From Josh McDaniels’ conference call today:

Q: There are some vacancies in the NFL and your name has been brought up. I’m just curious of your thoughts on your future but more importantly, how do you balance doing your job but also keeping your eye on the future?
JM: I don’t really worry about the future and honestly, each week is a tremendous challenge and we try to stay in the moment and focus on the task at hand. … All the other stuff is just, it is what it is and don’t really pay too much attention to it. I love what we do here in terms of working hard to try to come up with the best plan for our players each week and that’s where my focus is going to remain.

Q: Your future goal hasn’t changed though? You still want to be a head coach again someday?
JM: If that’s in the cards for me, then that’s great. I’ve said that before. But again, I’m not worried about that right now.

So now that the Browns and Packers are the first recent divorcees to get on the coaching version of PlentyofFish looking for available singles interested in long term relationships, Josh McDaniels name is already all over the internet being linked to these openings. And not just those. Poor, hapless Todd Bowles hasn’t even been handed a box and told security will see him out yet and the New York sites are all listing him among the prospective candidates to be the next accursed SOB to get suckered into taking that thankless job.

So McDaniels is once again rolling into a final month of the season fielding the questions and answering them with the same Power Point presentation they teach you on the last day of Coordinator Training School, the bullet points about focusing on next week’s opponent and what a unique challenge they present and he’s happy and not worried about the future which will take care of itself in a what’s-in-the-cards, down-the-road, one-step-at-a-timeish kind of way. God knows he’s done this dance before, so that’s to be expected.

What shouldn’t necessarily be expected is that McDaniels is already a leading candidate for these jobs and the usual 6-8 that will come available. It’s as if this never happened:

Or this:

We are nine months removed from McDaniels leaving the Colts at the altar. Remember the talk about the damage to his reputation? The stories about the assistants he had hired, like Mike Eberflus and Dave DeGugliemlo, who had already uprooted their families, moved to Indy and were working for the team? And how just days before he decided to stay in New England he was still calling more guys asking them to come work for him?

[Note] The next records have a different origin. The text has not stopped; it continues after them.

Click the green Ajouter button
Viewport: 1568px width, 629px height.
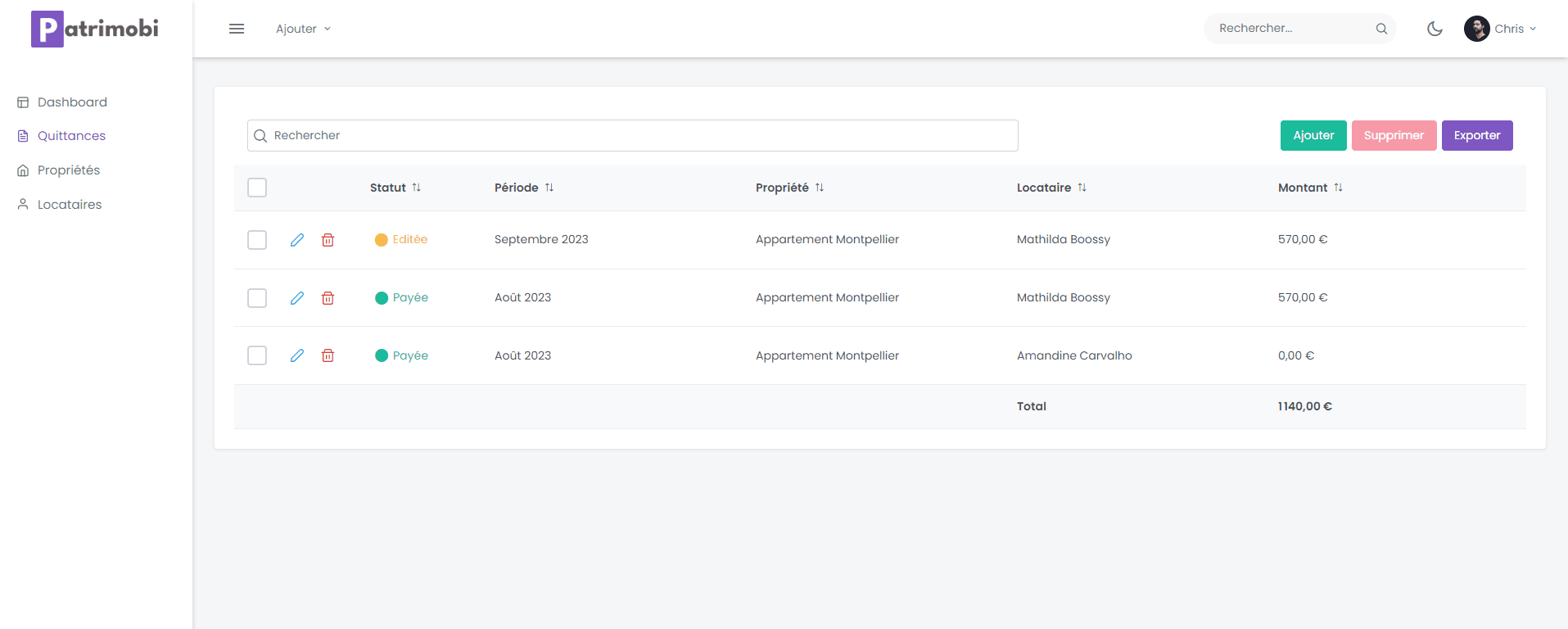[1313, 135]
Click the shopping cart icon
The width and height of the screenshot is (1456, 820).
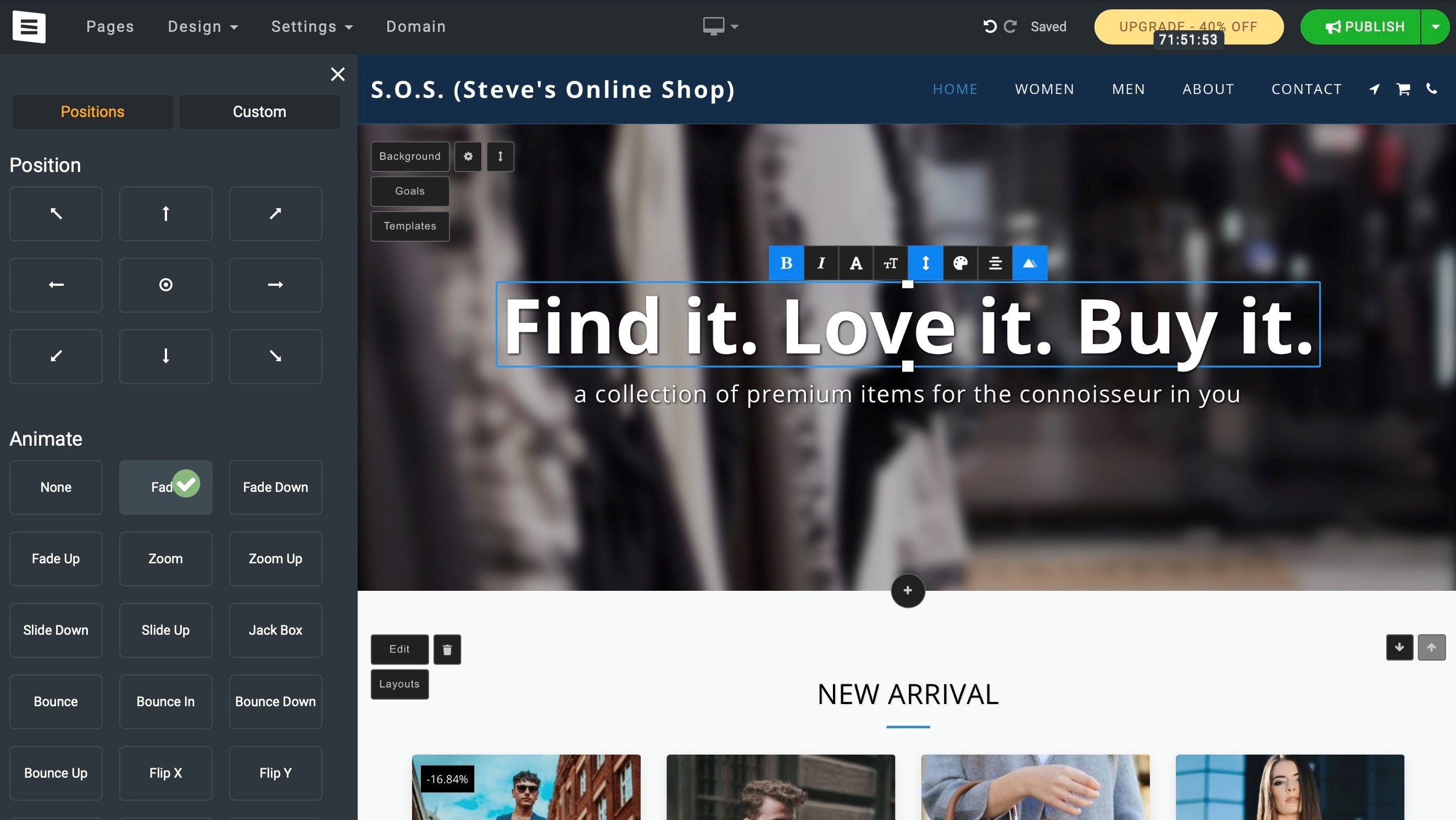click(x=1403, y=89)
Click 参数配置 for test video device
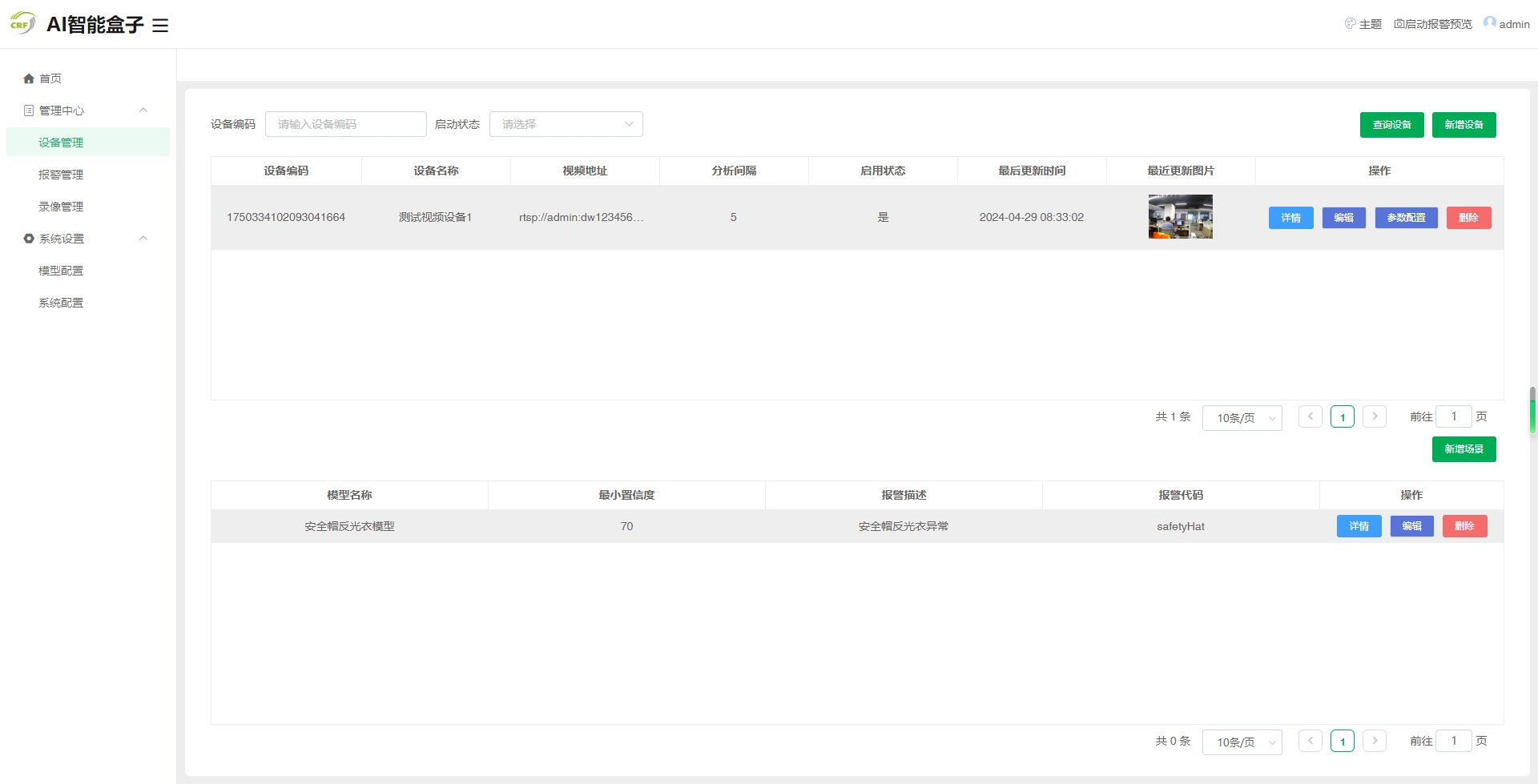 click(1406, 218)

The consensus opinion was that this move made McDaniels toxic. And that the Pats had better have paid him the big Kraftbucks to stay, along with a commitment to replace Bill Belichick some day because he’d probably never be trusted with another job offer ever again.

Yeah, about that.

But I get it. A little thing like reneging on a major commitment to be the most important man in a billion dollar company is nothing compared to trying to obtain a piece of the Patriots success. These owners and team executives have one Plan A, and that’s to try and transplant an organ of the Patriots Dynasty into your franchise and hope the host reject all the excellence. Their Plan B is to sift through all the available Hue Jacksons and Dirk Koetters and hope they somehow luck into a Sean McVay. And given that Brian Flores has only been on the job a few months and doesn’t even have a coordinator title, it’s only natural they’d forget all about how badly he hosed the Colts.

Personally, I’d say it’s more likely he stays than he goes. As I said when the re-upped him, in about 5 years Belichick will be 70, and age he said he probably wouldn’t still be coaching, “like Marv Levy.” McDaniels will then be about 47, or the same age Belichick was when he took the Patriots job. It just seems to make sense for all involved.

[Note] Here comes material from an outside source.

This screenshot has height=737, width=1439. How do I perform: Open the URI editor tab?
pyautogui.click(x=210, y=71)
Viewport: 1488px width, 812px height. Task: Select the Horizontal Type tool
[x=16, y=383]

But on the off chance he does take a head coaching job, I think Cleveland is a better landing spot for him than Green Bay. If the rumors are to be believed, the Patriots were hot on Baker Mayfield in the draft last year, but just didn’t have the resources to move up to get him. Sure, the chance to work Aaron Rodgers is tempting. But age is a factor. No one builds a brand new career – and probably his last opportunity around a QB who just turned 35 and celebrated his birthday by getting his previous coach fired. Not to mention the prospect of trying to teach his system to a guy who’s been playing a variation of the West Coast offense for his entire life.

But having said that, I’m standing by my prediction Josh McDaniels will be running the McOffense in New England again next year.